Nevertheless, IMAGINE doesn't think these quick trips will do much to foster lasting relationships between the states. "Right now, Missourians think of Illinois as a high-tax state where corrupt politicians keep ill-gotten money in shoe boxes hidden behind cans of creamed corn. Meanwhile, Illinoisans -- especially from Chicago -- think of Missouri as a haven for cornpone bumpkins with cheap cigarettes. We need to do more to change these perceptions."

Bo Gussman, a junior at Paul Powell High School in North Vienna, Illinois, is one of the first students to participate in the program. This school year, he will be paired with a host family in New Madrid, Missouri.

"I would have preferred to study in the real Madrid in Spain," he admitted. "But this is much more affordable, and it still gets me away from my bratty siblings."

Another student, Sue Doenimm of Cape Girardeau, will spend the semester in Chicago. "I've heard that northern Illinois exists in a different universe," she said. "I guess I'm about to find out."

Traditional foreign exchange programs are designed to broaden horizons and share other cultures, but with an interstate exchange program, more students could enjoy similar benefits at a fraction of the cost.

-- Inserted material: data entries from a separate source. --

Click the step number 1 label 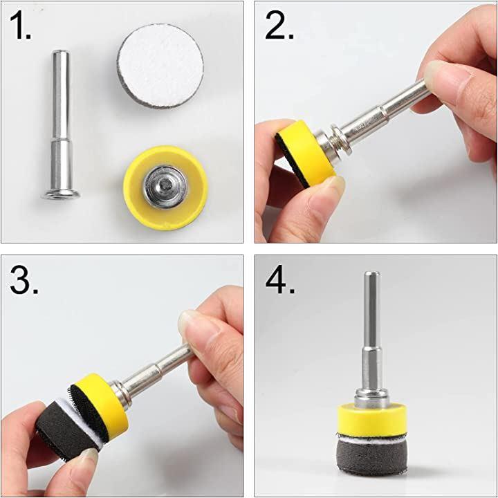(x=21, y=26)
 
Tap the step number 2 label (x=279, y=26)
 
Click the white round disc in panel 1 (x=160, y=66)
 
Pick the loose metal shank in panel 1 (x=60, y=124)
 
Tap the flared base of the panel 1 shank (x=60, y=194)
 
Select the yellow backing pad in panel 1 (x=166, y=187)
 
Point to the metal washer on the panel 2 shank (x=338, y=139)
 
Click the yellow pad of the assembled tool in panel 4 (x=372, y=418)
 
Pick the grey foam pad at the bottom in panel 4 (x=372, y=456)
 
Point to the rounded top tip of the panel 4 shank (x=372, y=274)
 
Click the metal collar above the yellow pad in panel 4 (x=372, y=398)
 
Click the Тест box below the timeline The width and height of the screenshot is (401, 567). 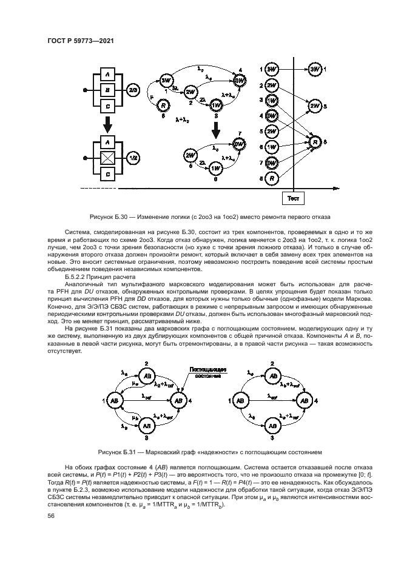pos(294,198)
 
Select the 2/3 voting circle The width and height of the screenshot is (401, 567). pos(132,90)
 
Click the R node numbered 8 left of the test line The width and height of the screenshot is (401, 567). pos(272,179)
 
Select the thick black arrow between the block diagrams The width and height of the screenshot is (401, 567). pos(107,124)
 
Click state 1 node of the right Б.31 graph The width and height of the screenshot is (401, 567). pos(240,401)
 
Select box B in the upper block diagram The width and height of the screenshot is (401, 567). pos(107,90)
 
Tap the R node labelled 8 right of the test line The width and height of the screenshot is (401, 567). pos(315,143)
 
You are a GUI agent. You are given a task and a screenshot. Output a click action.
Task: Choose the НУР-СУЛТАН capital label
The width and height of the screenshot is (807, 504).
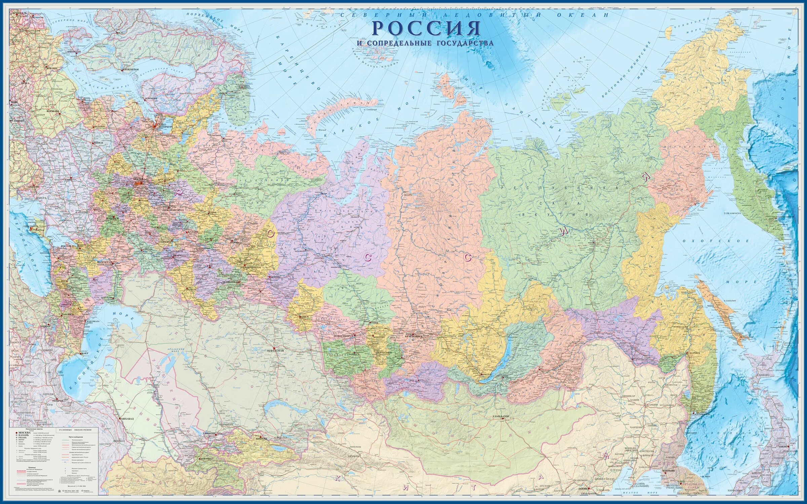pos(275,350)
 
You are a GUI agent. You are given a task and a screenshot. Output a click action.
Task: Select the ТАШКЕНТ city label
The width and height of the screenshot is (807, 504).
pos(209,433)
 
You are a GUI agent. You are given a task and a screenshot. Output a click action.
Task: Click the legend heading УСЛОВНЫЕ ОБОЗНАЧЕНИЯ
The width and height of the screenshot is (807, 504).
pos(75,430)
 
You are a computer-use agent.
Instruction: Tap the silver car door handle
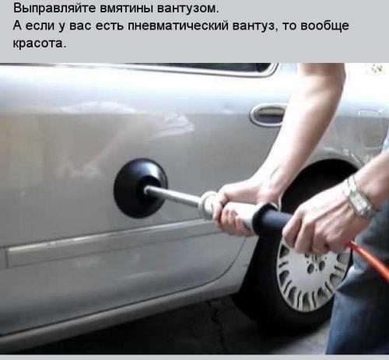268,114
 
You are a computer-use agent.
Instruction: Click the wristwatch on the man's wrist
359,197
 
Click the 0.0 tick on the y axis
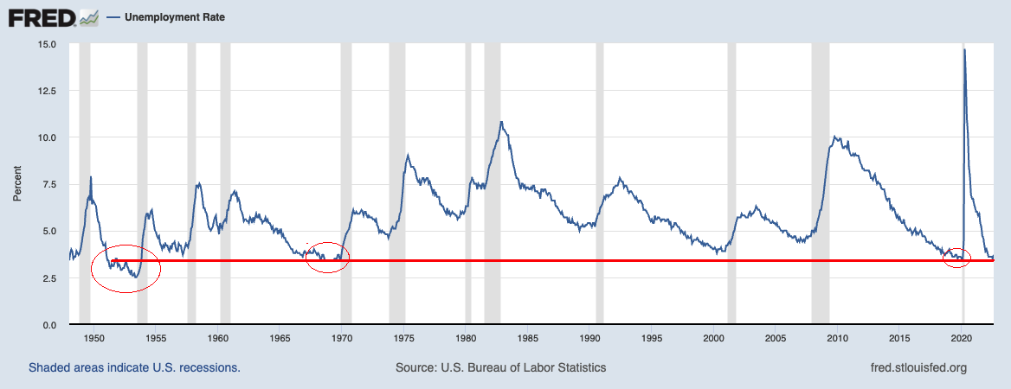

"It will be good for uniting these United States," the IMAGINE director said. "I fear that if we don't do something, the states will continue to split apart, and soon we will be stuck in a paranoid land filled with checkpoints and customs agents."

She added, "It's not hard to imagine the revenuers licking their chops while they search vehicles for contraband cigarettes headed to Illinois or contraband cannabis headed to Missouri. And don't even think of bringing plastic straws, water guns or manhole covers to California!"